Okay. We have a question from the line of Welles Fitzpatrick of Johnson Rice. Your line is open, sir.

Speaker 8

Hey, good morning guys. Sorry to hop in there at the last second. So it sounds like you're looking for 20, 20 plus pricing related savings at some point in the year. Should we be expecting an acceleration of the efficiency savings that you guys have been seeing as you're running a lighter and somewhat more concentrated program?

Speaker 2

Yeah. That optimization effort goes on every day regardless of commodity price. We always try to drill and complete these wells better, cheaper and faster than we did the prior well. So that optimization effort and those efficiency gains, we continue to see on a day to day basis and I fully expect them to be realized in 2015 as well. One of the things wells that I think is important is that about 3 quarters of our wells in 2015 will be drilled on multi well pads.

And there's inherent cost savings associated with the efficiencies of multi well pads. And we've tried to dial that into our expectations, but I anticipate that accelerating throughout the year as well.

Speaker 8

Perfect. And just one more and I'm sorry if I missed it, but did you guys give a Wolfcamp Lower Spraberry and kind of other split of that 50 to 60 gross wells in 2015?

Speaker 2

Yes. About 2 thirds to 3 quarters of the wells in 2015 will be drilled in Lower Spraberry and the remainder will be in the Wolfcamp intervals.

Speaker 8

Perfect. Thanks so much.

Speaker 2

You bet, Will. Thanks.

Speaker 1

Our next question comes from the line of Steven Carpool of Credit Suisse. Your line is open.

Speaker 10

Good morning, guys.

Speaker 2

Hey, good morning, Steven.

Speaker 10

You alluded to it a bit on efficiency and what you're going to do on rate of return certainly in Spanish Trail. But what does it take for you to do to go back and drill a vertical well? If you look at where costs come down, what changes or maybe where costs are or maybe it's a price to start thinking about what you do on your acreage?

Speaker 2

Stephen, you've been a part of the Diamondback store for a couple of years now. And you know that right after the IPO, we shifted the whole company strategy away from vertical wells and that strategy hadn't changed. The only time we're going to drill vertical wells is where I can't address a lease obligation issue with the horizontal well. So there's really very based on the higher rate of return, based on capital efficiency and finding cost, our capital deployed is always better using horizontal wells than vertical wells.
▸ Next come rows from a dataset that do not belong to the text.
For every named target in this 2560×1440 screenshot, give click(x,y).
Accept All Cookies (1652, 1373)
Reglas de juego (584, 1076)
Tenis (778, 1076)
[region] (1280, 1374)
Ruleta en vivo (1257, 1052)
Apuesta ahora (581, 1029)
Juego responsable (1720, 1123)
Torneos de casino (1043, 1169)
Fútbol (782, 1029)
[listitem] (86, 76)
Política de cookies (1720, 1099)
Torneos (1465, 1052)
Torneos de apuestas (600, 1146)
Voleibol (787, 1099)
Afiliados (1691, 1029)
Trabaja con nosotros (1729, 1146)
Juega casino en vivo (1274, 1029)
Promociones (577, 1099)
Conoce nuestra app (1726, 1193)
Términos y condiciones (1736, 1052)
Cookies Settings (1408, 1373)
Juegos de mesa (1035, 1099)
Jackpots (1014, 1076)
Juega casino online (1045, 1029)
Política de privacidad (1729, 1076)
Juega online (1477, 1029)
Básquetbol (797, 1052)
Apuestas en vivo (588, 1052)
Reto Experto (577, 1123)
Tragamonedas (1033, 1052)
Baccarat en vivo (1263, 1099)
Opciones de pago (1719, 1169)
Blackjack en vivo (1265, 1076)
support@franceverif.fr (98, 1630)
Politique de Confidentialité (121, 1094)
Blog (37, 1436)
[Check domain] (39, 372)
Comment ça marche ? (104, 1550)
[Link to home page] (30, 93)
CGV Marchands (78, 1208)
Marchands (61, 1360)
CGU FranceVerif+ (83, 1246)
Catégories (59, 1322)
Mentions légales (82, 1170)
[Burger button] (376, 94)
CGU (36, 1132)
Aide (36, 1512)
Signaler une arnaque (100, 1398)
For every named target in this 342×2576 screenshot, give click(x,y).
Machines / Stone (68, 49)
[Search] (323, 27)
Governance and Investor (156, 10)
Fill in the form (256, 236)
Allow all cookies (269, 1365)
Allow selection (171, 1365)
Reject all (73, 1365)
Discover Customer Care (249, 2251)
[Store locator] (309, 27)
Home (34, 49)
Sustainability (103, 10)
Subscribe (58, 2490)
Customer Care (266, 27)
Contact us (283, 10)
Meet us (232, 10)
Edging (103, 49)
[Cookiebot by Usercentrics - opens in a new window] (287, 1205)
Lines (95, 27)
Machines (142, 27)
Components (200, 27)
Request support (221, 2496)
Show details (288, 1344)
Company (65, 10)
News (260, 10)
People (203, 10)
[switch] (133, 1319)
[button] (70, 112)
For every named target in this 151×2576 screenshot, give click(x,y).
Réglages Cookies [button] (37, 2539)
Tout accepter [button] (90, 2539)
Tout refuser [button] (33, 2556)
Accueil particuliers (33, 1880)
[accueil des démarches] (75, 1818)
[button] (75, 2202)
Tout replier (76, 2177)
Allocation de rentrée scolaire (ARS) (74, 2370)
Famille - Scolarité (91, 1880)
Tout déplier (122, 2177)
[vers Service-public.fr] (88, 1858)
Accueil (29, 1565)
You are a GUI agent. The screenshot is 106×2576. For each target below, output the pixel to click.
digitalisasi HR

So I've let a horse I've only had one essentially one, maybe 1.5 vertical rigs working in 2014 and it's on its last well right now.

And we'll just barely pick it up maybe for a couple of wells this year that address obligations that I can't get done with the horizontal well.

Speaker 10

Since you mentioned the obligations, you alluded to it a bit with I think the use of the Viper units as well. Is there how much of an issue you think it is for other operators? And how much of an opportunity is it for you to be able to take over others' obligations? Does that become a real opportunity yet? Or is it are we still a little ways away?

Speaker 2

Well, we always like I mentioned in my prepared remarks, we're always opportunistic for looking to do an accretive deal. And whether that accretive deal takes the form of drilled earns or other JV type structures, we're actively out in the marketplace looking for those things. I'll probably say that the bulk of those opportunities are still in front of us, would be my guess based on the prolonged lower commodity price and potentially recalibration of folks borrowing base in the Q2 that may create some more opportunities for us.

Speaker 10

Thanks, Travis.

Speaker 2

You bet, Steven.

Speaker 1

Ladies and gentlemen, that concludes our question and answer session for today. I'd like to turn the call back to Travis Stice, CEO. Sir, the floor is yours.

Speaker 2

Thank you. And again, thanks everyone for participating in today's calls. If you have any questions, please reach out to us using the contact information provided. You all guys have a great day. Thanks a bunch.

Speaker 1

Ladies and gentlemen, thank you for participating in today's conference. You may now disconnect. Everyone have a wonderful day.